Acoustic Coupler

Abstract

An acoustic coupler assembly for coupling a telephone handset to a terminal. The assembly contains a housing member of rubber having a plurality of soft foam washers which attach it to the base. The upper portion of the housing has an aperture which contains a tapered resilient sleeve having an inner diameter which corresponds to the outer dimension of a telephone handset. The sleeve is spaced from the wall of the housing so that it can accommodate the various shapes of handsets in use. A ridge at the base of the sleeve provides a limiting action and prevents the handset from being inserted too far.

Description

BACKGROUND OF THE INVENTION

Acoustic couplers have come into common use for the purpose of coupling a terminal to a computer where the terminal is not in constant use or the distance is too great to permit a direct wire connection. These devices include a pair of transducers which coact with the telephone handset to transmit and receive the audio tones which convey the desired information. Since the signals on the telephone lines must be held to a low level to prevent undesirable effects such as crosstalk and overloaded amplifiers, the transducers must accurately couple the maximum acceptable level signal into and from the handset. It can be appreciated that the signal to noise ratio will be adversely affected if environmental noise is allowed to reach the transducer associated with the telephone receiving element. Similar adverse effects will occur if the background noise or vibration is allowed to reach the telephone transmitter. The problem is one of assuring that the maximum degree of coupling is achieved between the transducers and the handset while maintaining the maximum isolation of the transducer handset combination from the effects of environmental noise and vibration.

The problem has been recognized for some time and efforts have been made to provide an acceptable device. A common approach to the problem has been to provide a ring of sponge-like rubber or similar material to hold the handset in close proximity to the transducer. This version suffers from poor isolation from background noise and rather inefficient coupling between the handset and the transducer. Another device utilizes a soft, nonporous washer to provide a seal between the handset and the transducer. In this type of device it is only the weight of the handset which acts to compress the washer and the seal obtained is, therefore, very poor.
• • • • •
Directive 1: Which structural parts of the assembly does the Abstract of the acoustic coupler text name?
Directive 2: Could you transcribe the acoustic coupler text word for word, everything from "The problem has been recognized" down to "therefore, very poor."?
• • • • •
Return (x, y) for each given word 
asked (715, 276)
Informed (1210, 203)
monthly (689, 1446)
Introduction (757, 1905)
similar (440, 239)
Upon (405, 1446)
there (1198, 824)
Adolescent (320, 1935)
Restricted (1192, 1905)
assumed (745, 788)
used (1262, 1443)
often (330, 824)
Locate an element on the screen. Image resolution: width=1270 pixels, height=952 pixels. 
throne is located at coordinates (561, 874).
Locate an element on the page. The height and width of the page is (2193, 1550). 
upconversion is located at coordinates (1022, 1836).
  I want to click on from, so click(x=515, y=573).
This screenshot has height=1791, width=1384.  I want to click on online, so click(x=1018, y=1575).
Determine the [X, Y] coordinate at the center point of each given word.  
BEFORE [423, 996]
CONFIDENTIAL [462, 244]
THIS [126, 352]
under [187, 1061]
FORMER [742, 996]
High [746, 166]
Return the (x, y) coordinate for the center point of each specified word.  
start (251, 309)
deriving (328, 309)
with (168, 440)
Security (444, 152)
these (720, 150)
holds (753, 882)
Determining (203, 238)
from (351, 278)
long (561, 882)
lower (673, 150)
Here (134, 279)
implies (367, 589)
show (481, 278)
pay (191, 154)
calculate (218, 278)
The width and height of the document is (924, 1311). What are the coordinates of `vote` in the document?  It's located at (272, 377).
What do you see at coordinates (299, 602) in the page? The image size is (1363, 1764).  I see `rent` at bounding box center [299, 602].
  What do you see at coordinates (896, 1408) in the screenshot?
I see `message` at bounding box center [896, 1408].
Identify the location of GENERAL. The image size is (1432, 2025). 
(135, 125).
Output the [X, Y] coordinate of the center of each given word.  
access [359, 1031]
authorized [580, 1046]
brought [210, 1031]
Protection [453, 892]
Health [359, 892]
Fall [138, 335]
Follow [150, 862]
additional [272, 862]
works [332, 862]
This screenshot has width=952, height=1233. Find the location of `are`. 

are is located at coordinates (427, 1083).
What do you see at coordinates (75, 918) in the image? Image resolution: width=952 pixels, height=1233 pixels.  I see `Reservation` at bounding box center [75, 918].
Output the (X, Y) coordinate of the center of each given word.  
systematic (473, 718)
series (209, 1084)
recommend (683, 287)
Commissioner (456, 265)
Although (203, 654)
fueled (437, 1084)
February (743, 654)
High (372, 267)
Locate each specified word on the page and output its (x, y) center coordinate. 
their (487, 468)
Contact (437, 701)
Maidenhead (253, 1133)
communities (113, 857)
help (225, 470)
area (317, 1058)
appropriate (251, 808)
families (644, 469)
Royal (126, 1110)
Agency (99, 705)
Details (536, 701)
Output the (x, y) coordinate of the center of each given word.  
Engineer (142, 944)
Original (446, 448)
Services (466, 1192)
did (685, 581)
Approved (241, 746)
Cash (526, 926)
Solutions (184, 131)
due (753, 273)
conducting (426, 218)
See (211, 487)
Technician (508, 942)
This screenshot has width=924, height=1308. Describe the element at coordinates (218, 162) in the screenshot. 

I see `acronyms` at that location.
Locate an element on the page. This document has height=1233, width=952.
• • • • •
Right answer 1:
- Housing member (of rubber)
- Soft foam washers
- Aperture in the upper portion of the housing
- Tapered resilient sleeve
- Ridge at the base of the sleeve

Right answer 2:
The problem has been recognized for some time and efforts have been made to provide an acceptable device. A common approach to the problem has been to provide a ring of sponge-like rubber or similar material to hold the handset in close proximity to the transducer. This version suffers from poor isolation from background noise and rather inefficient coupling between the handset and the transducer. Another device utilizes a soft, nonporous washer to provide a seal between the handset and the transducer. In this type of device it is only the weight of the handset which acts to compress the washer and the seal obtained is, therefore, very poor.